Problem requirements:
Print the lines of the records below verbatim, starting with the line that contains "You are a GUI" and going on through the line that contains "click(689, 52)". Leave the pictures out.

Dataset rows:
◆ ◆ ◆ ◆

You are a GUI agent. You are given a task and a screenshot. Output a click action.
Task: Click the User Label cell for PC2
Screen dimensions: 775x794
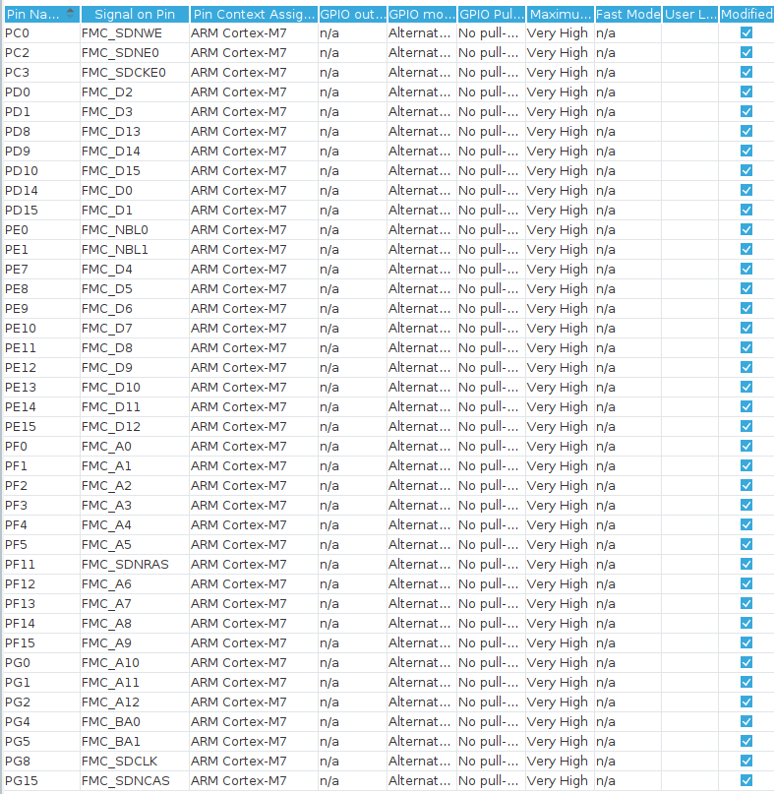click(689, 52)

◆ ◆ ◆ ◆

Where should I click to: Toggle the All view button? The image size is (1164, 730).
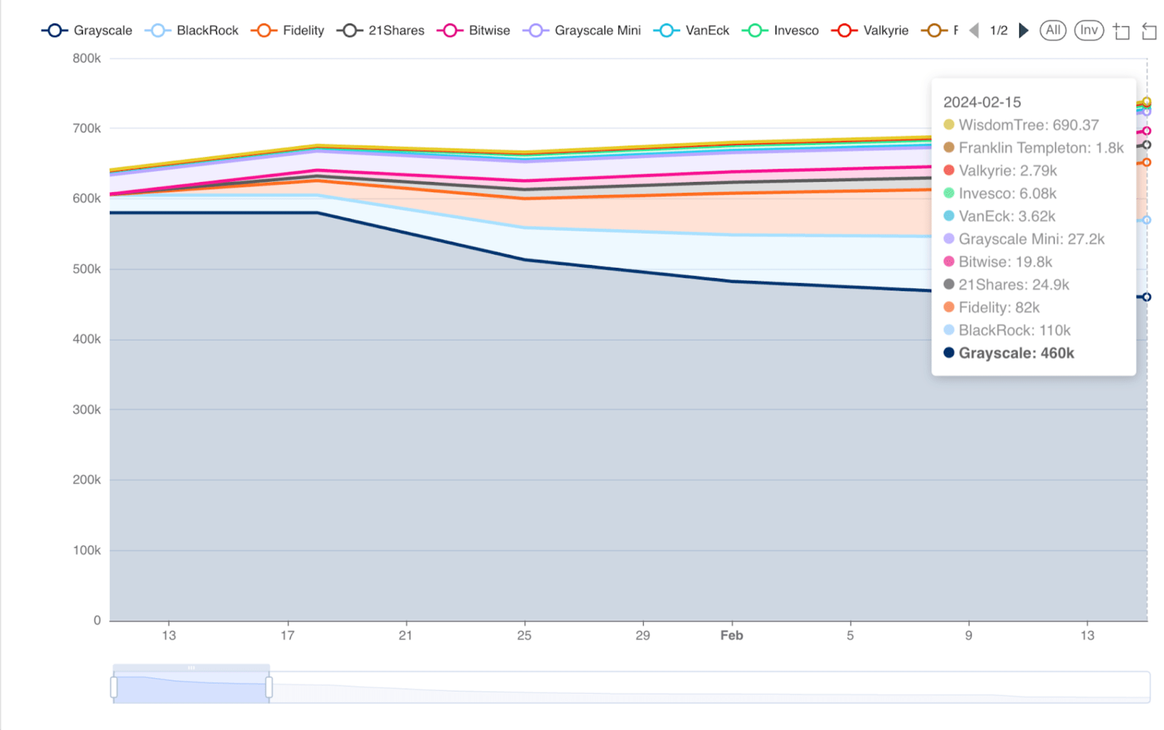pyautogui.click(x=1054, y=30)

◆ ◆ ◆ ◆

Result of this task:
You are a GUI agent. You are given a task and a screenshot. Output a click action.
Task: Click the User Label cell for PC2
Screen dimensions: 775x794
click(689, 52)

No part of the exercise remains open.